CVE-2026-32898 is an authorization bypass vulnerability in the OpenClaw ACP client versions prior to 2026.2.23. The vulnerability arises because the client auto-approves permission requests for read-class operations based on untrusted tool metadata (specifically the toolCall.kind field) and permissive heuristics on tool names. Attackers can exploit this by spoofing the tool metadata or using non-core read-like operation names to bypass interactive approval prompts, gaining unauthorized access to resources.

The root cause is that the ACP client trusted the server-provided toolCall.kind metadata and used lenient name matching to auto-approve permission requests without sufficient validation or scoping. This allowed malicious or compromised tools to gain unauthorized read permissions.


How can this vulnerability impact me? :

This vulnerability can lead to unauthorized access to files or data by bypassing the interactive approval prompts that are supposed to protect read-class operations. Attackers can exploit the auto-approval mechanism to perform read operations outside the intended scope, potentially accessing sensitive information without user consent.

Specifically, attackers can spoof tool metadata or use non-core read-like tool names to trick the ACP client into auto-approving permission requests, which may result in privilege escalation or unauthorized data disclosure.


How does this vulnerability affect compliance with common standards and regulations (like GDPR, HIPAA)?:

I don't know


How can this vulnerability be detected on my network or system?
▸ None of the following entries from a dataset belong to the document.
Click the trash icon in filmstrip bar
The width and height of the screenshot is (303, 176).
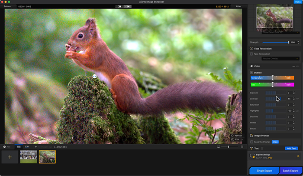242,147
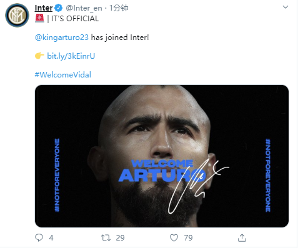View the 29 retweets count
The height and width of the screenshot is (248, 298).
click(120, 238)
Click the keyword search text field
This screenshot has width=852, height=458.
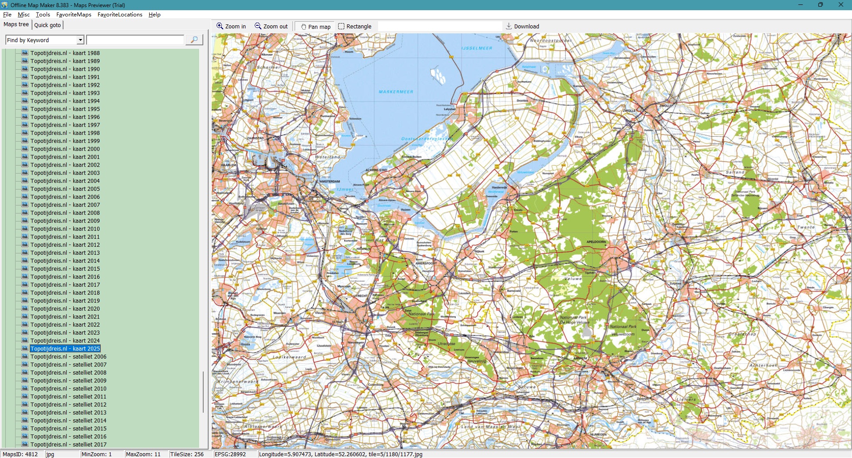(x=135, y=40)
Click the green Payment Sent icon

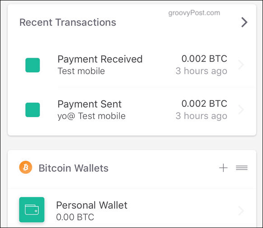32,110
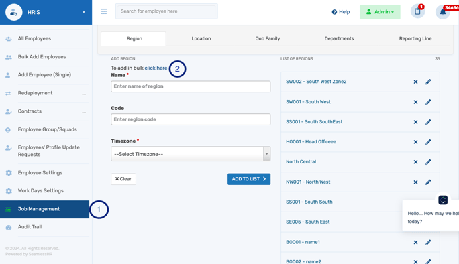Open Audit Trail in sidebar
459x264 pixels.
pyautogui.click(x=30, y=227)
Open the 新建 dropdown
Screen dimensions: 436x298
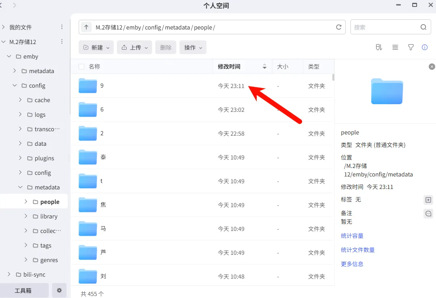click(96, 48)
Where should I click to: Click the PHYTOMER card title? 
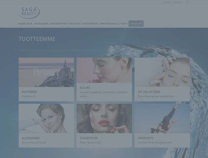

Can you suggest some commands?

Detection of this vulnerability involves monitoring for unauthorized or suspicious ACP client permission auto-approval events, especially those that bypass interactive approval prompts for read-class operations.
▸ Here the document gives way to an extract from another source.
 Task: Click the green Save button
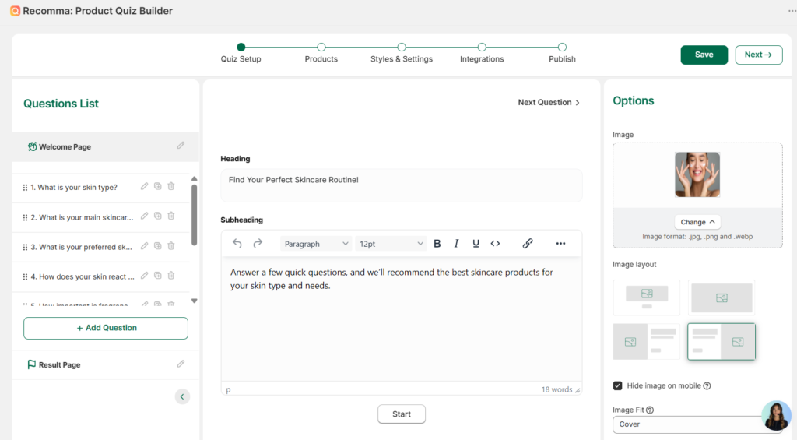(704, 55)
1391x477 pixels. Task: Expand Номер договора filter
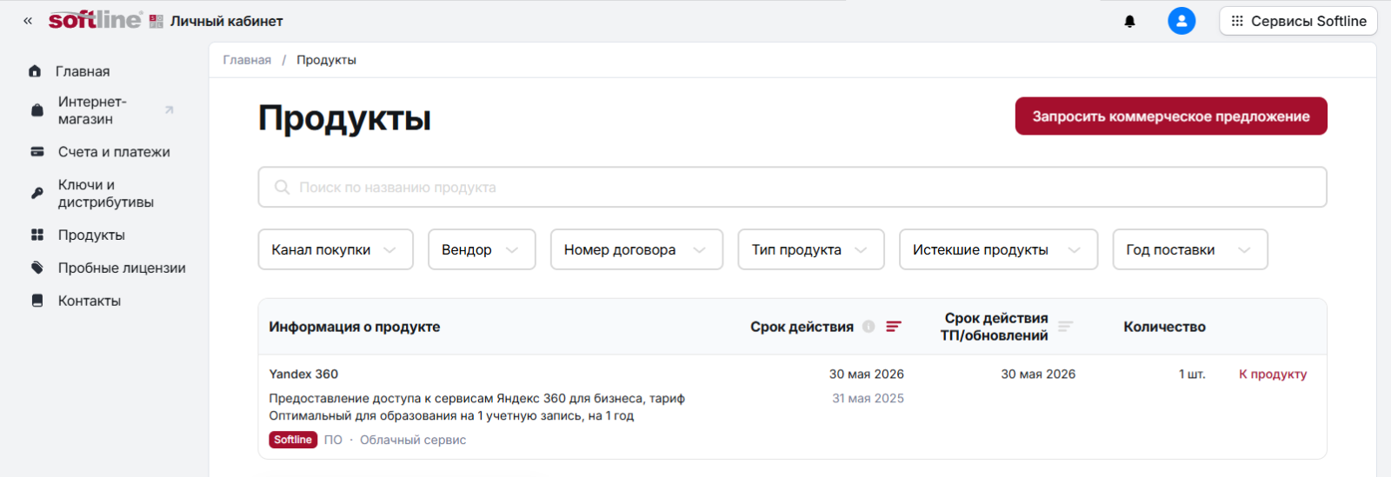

Since the vulnerability exploits spoofed toolCall.kind metadata and permissive name heuristics, detection can focus on identifying tool calls with unusual or non-core tool names, spoofed metadata fields, or read operations accessing files outside the current working directory.
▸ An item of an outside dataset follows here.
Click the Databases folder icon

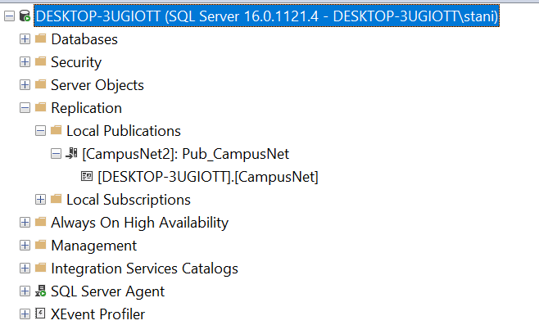(41, 38)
Commands or methods to detect this might include:

  • Enable and review ACP client debug or audit logs to identify permission requests that were auto-approved without explicit user prompts.
  • Search logs for tool calls with suspicious or non-standard tool names, especially those that mimic read-like operations but are not in the trusted core tool ID allowlist.
  • Monitor file access patterns for reads outside the expected current working directory scope.
  • Use system or network monitoring tools to detect unusual ACP client activity or permission grants.

Specific commands are not provided in the available resources, but enabling verbose or debug logging in the ACP client and analyzing those logs for anomalies related to toolCall.kind spoofing or out-of-scope file reads is recommended.


What immediate steps should I take to mitigate this vulnerability?

To mitigate this vulnerability immediately, upgrade the OpenClaw ACP client to version 2026.2.23 or later, where the issue has been fixed.

The fix includes:

  • Restricting auto-approval to a strict allowlist of trusted core tool IDs.
  • Scoping read permission auto-approval strictly to files within the current working directory.
  • Ignoring untrusted server-provided toolCall.kind metadata to prevent spoofing.
  • Enforcing strict validation of tool names to reject malformed or suspicious names.

If upgrading immediately is not possible, consider disabling or restricting the ACP client’s auto-approval feature, enabling interactive approval prompts for all permission requests, and monitoring for suspicious tool calls as a temporary mitigation.